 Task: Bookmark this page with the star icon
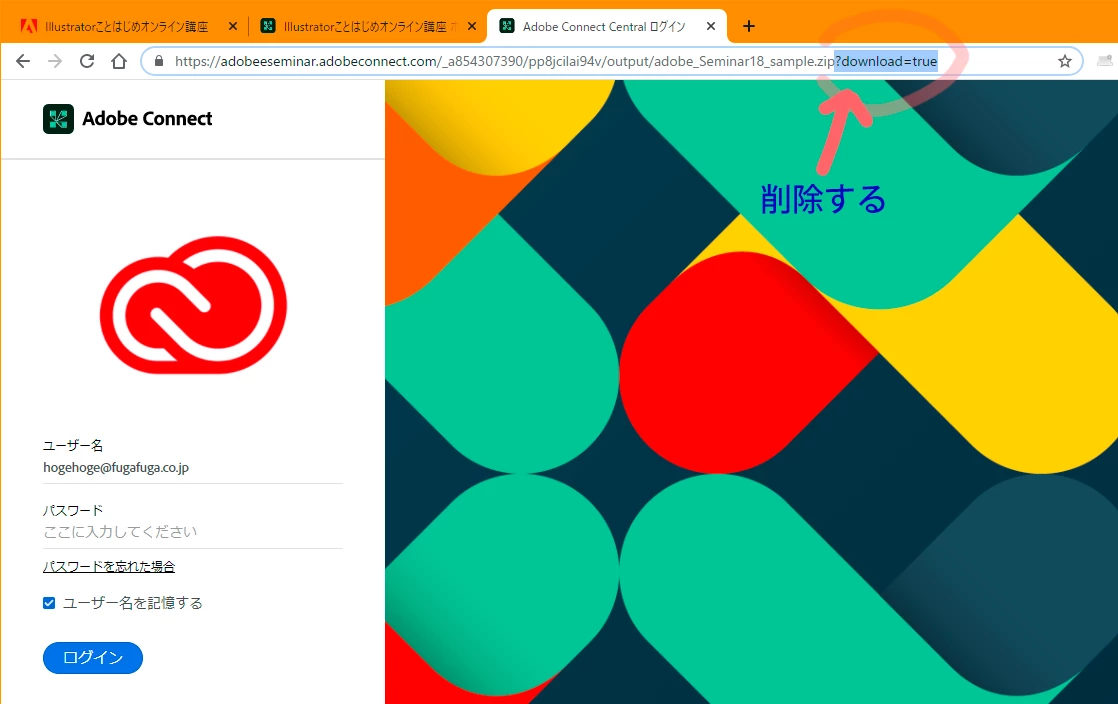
_ _ _
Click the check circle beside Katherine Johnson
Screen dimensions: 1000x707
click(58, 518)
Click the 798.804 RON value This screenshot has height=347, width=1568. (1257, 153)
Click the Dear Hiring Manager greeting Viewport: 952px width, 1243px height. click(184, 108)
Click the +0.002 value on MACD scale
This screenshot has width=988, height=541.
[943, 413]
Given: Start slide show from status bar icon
_ _ _
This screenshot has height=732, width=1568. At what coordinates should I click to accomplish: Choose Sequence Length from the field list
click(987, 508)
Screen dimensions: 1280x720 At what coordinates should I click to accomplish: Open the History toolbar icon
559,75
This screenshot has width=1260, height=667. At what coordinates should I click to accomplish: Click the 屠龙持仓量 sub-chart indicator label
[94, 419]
_ _ _
* [Activity] Look above for the line containing "This screenshot has width=988, height=541.". Output from there through the line containing "Given: Start slide show from status bar icon", exactly and inclusively.

* [Your response]
This screenshot has width=988, height=541.
[943, 413]
Given: Start slide show from status bar icon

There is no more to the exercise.